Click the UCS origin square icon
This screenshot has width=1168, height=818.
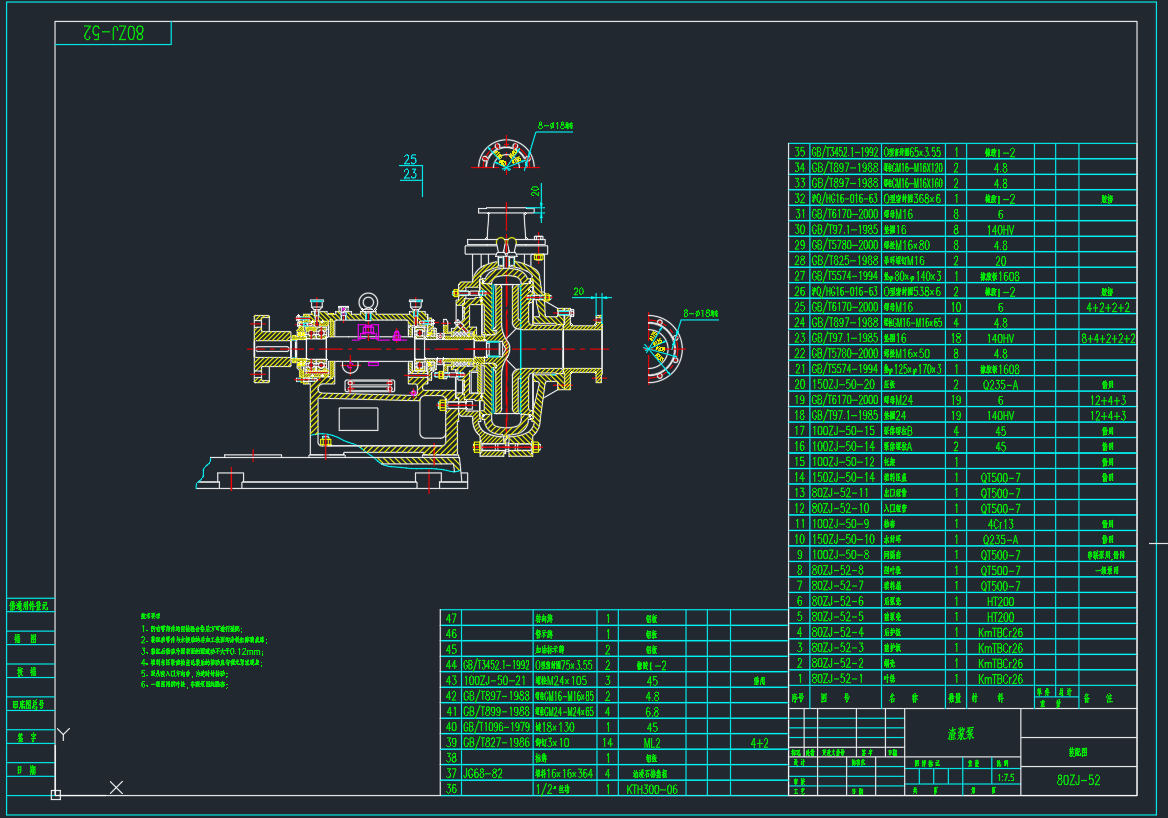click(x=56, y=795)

..............................

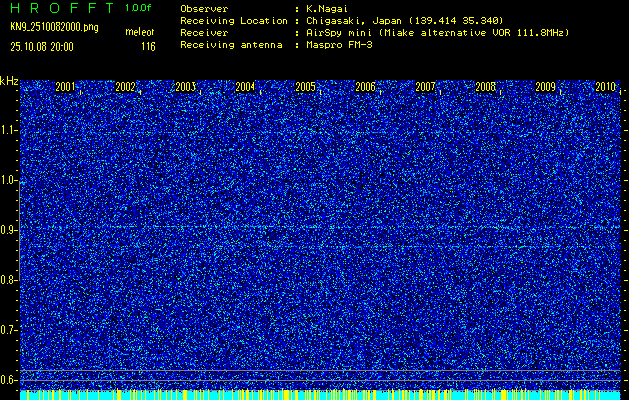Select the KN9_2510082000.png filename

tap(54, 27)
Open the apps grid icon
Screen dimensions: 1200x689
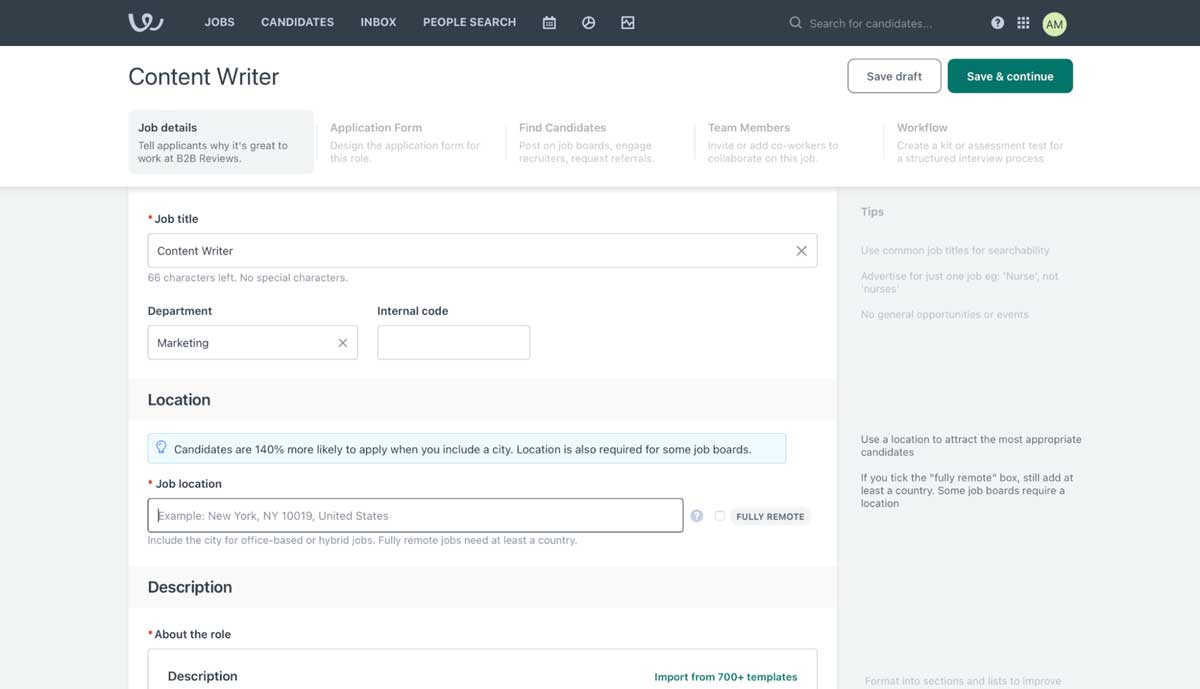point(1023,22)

..............................

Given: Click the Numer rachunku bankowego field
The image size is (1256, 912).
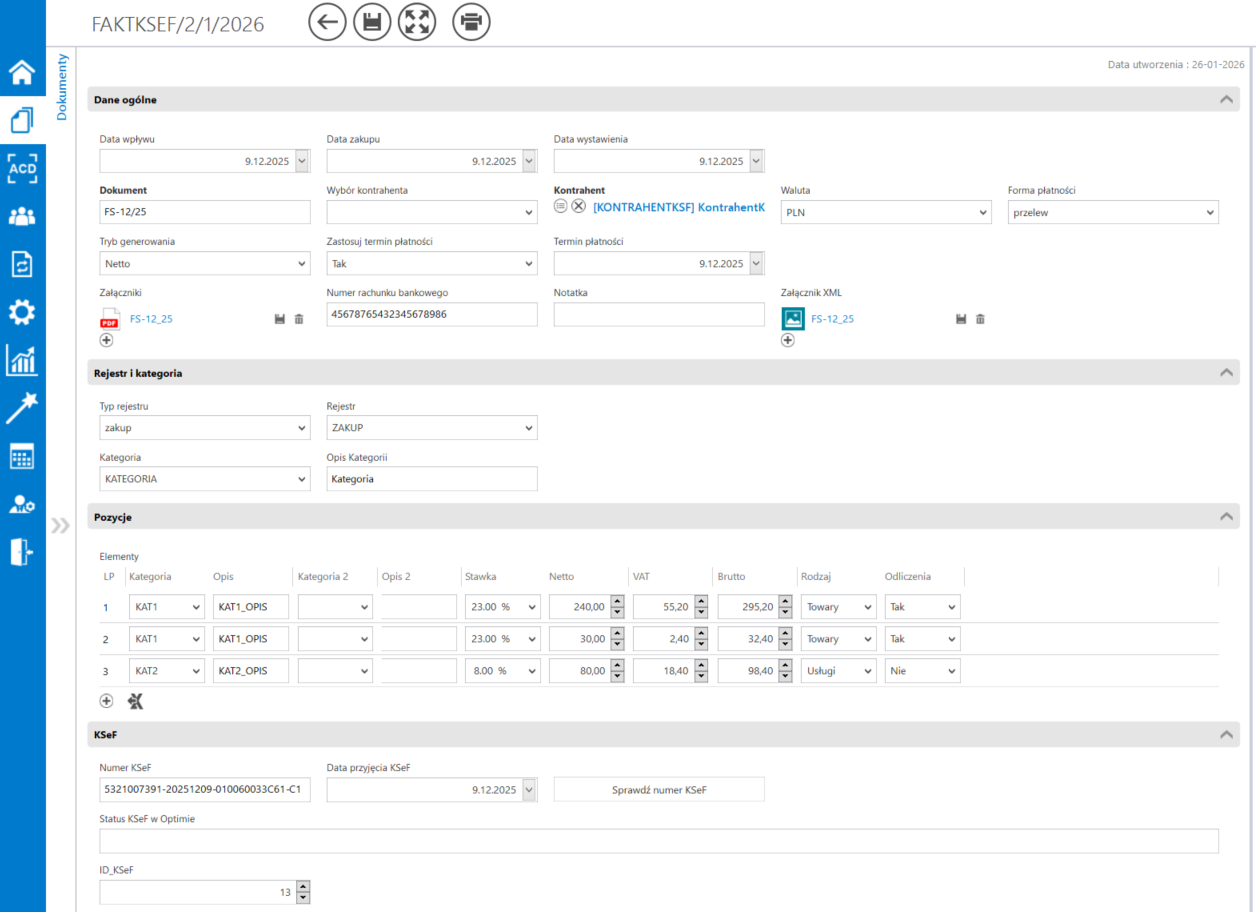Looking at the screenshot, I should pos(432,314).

..............................

## ACTIVITY
Copy out whichever lines of the listing contain the word "icon".

## ANSWER BOX
Click the UCS origin square icon
Open the apps grid icon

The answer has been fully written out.